Follow the instructions for each numbered part to earn a score of 2. See the bottom of the notebook for a list of ways you can earn a score of 3.

In [0]:
# Imports
import pandas as pd
from sklearn.metrics import accuracy_score
from sklearn.metrics import classification_report, confusion_matrix
from sklearn.model_selection import cross_val_predict
from sklearn.model_selection import train_test_split
from sklearn.preprocessing import StandardScaler
from sklearn.linear_model import LogisticRegression
from sklearn.feature_selection import f_classif, SelectKBest
from sklearn.pipeline import make_pipeline
from sklearn.model_selection import GridSearchCV
from sklearn.preprocessing import PolynomialFeatures

## Predicting Blood Donations

Our dataset is from a mobile blood donation vehicle in Taiwan.
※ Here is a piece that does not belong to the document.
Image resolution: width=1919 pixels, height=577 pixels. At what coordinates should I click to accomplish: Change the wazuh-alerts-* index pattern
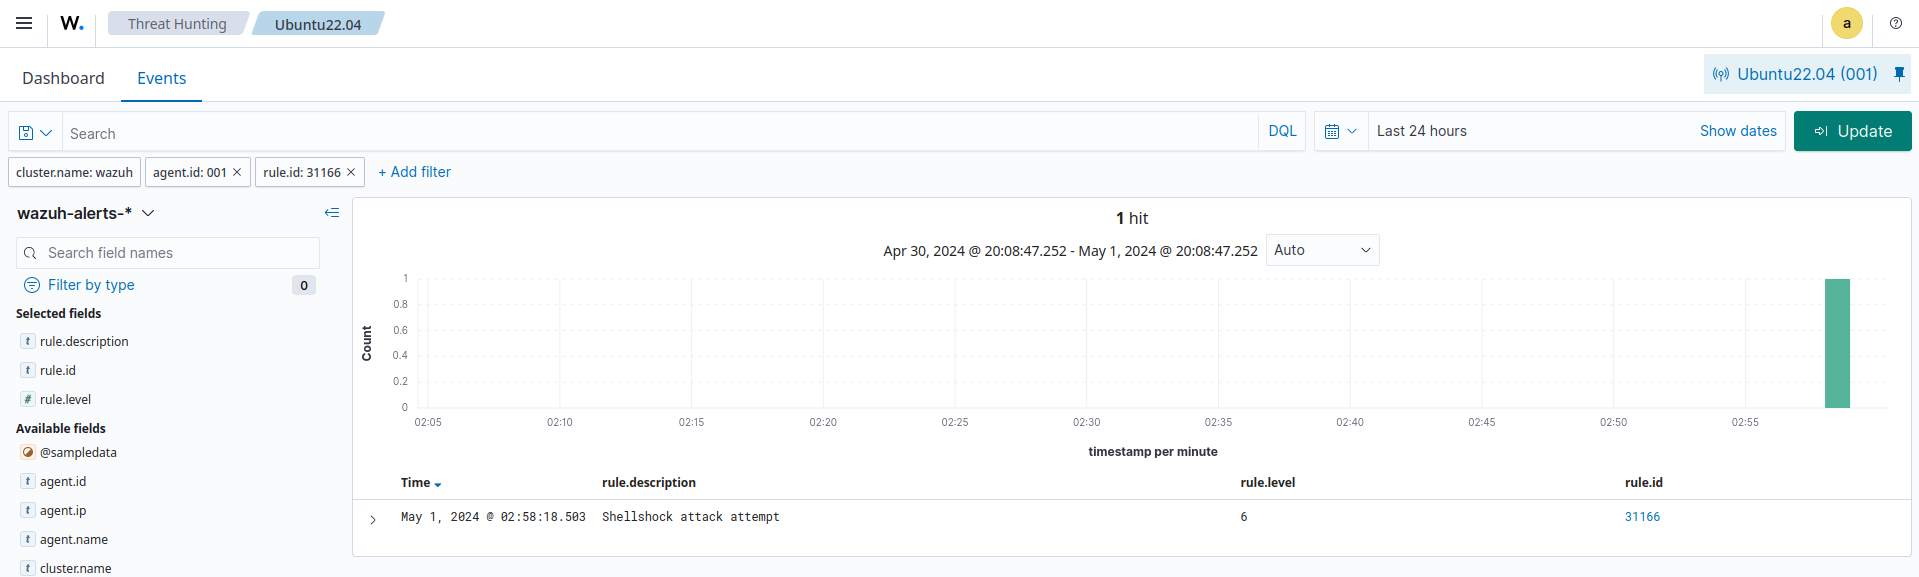pyautogui.click(x=86, y=213)
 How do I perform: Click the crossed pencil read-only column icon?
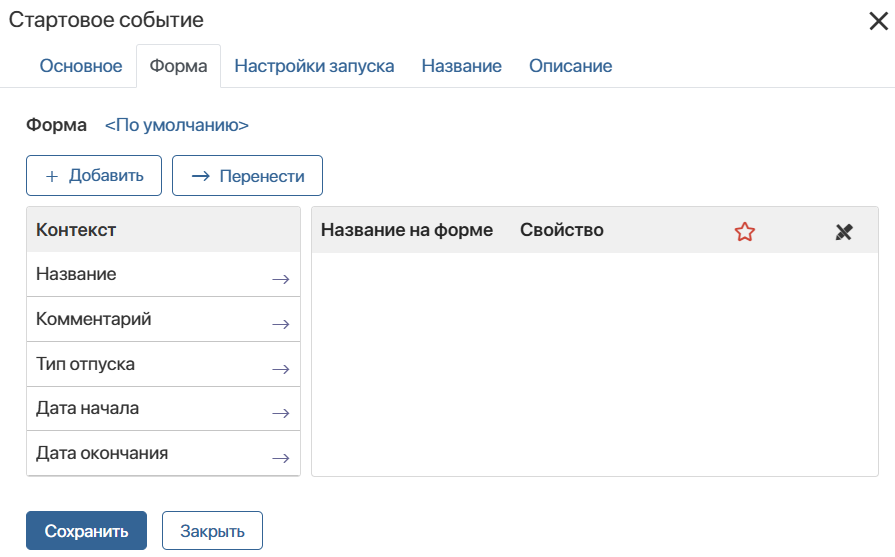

The Blood Transfusion Service Center drives to different universities and collects blood as part of a blood drive.

The goal is to predict the last column, whether the donor made a donation in March 2007, using information about each donor's history. We'll measure success using recall score as the model evaluation metric.

Good data-driven systems for tracking and predicting donations and supply needs can improve the entire supply chain, making sure that more patients get the blood transfusions they need.

#### Run this cell to load the data:

In [0]:
# Reading data
df = pd.read_csv('https://archive.ics.uci.edu/ml/machine-learning-databases/blood-transfusion/transfusion.data')

# Renaming columns
df = df.rename(columns={
    'Recency (months)': 'months_since_last_donation', 
    'Frequency (times)': 'number_of_donations', 
    'Monetary (c.c. blood)': 'total_volume_donated', 
    'Time (months)': 'months_since_first_donation', 
    'whether he/she donated blood in March 2007': 'made_donation_in_march_2007'
})

In [2]:
# Looking at data
df.head()

Unnamed: 0,months_since_last_donation,number_of_donations,total_volume_donated,months_since_first_donation,made_donation_in_march_2007
0,2,50,12500,98,1
1,0,13,3250,28,1
2,1,16,4000,35,1
3,2,20,5000,45,1
4,1,24,6000,77,0


## Part 1.1 — Begin with baselines

What **accuracy score** would you get here with a **"majority class baseline"?** 
 
(You don't need to split the data into train and test sets yet. You can answer this question either with a scikit-learn function or with a pandas function.)

In [4]:
# Seeing what the majority class is -- this shows the accuracy score as well
df['made_donation_in_march_2007'].value_counts(normalize=True)

0    0.762032
1    0.237968
Name: made_donation_in_march_2007, dtype: float64

In [7]:
# Defining majority class
majority_class = 0

# Predicting majority class for every donor in df
y_pred = [majority_class] * len(df)

# Getting accuracy score
acc_score = accuracy_score(df['made_donation_in_march_2007'], y_pred)
print('Accuracy Score:', acc_score)

Accuracy Score: 0.7620320855614974


What **recall score** would you get here with a **majority class baseline?**

(You can answer this question either with a scikit-learn function or with no code, just your understanding of recall.)

In [8]:
# Looking at raw counts of dependent variable
df['made_donation_in_march_2007'].value_counts()

0    570
1    178
Name: made_donation_in_march_2007, dtype: int64

In [10]:
true_positive = 0 # Didn't predict any positive
actual_positive = 178 # false_negative plus true_positive

# Printing recall score
recall = true_positive / actual_positive
print('Recall', recall)

Recall 0.0


## Part 1.2 — Split data

In this Sprint Challenge, you will use "Cross-Validation with Independent Test Set" for your model evaluation protocol.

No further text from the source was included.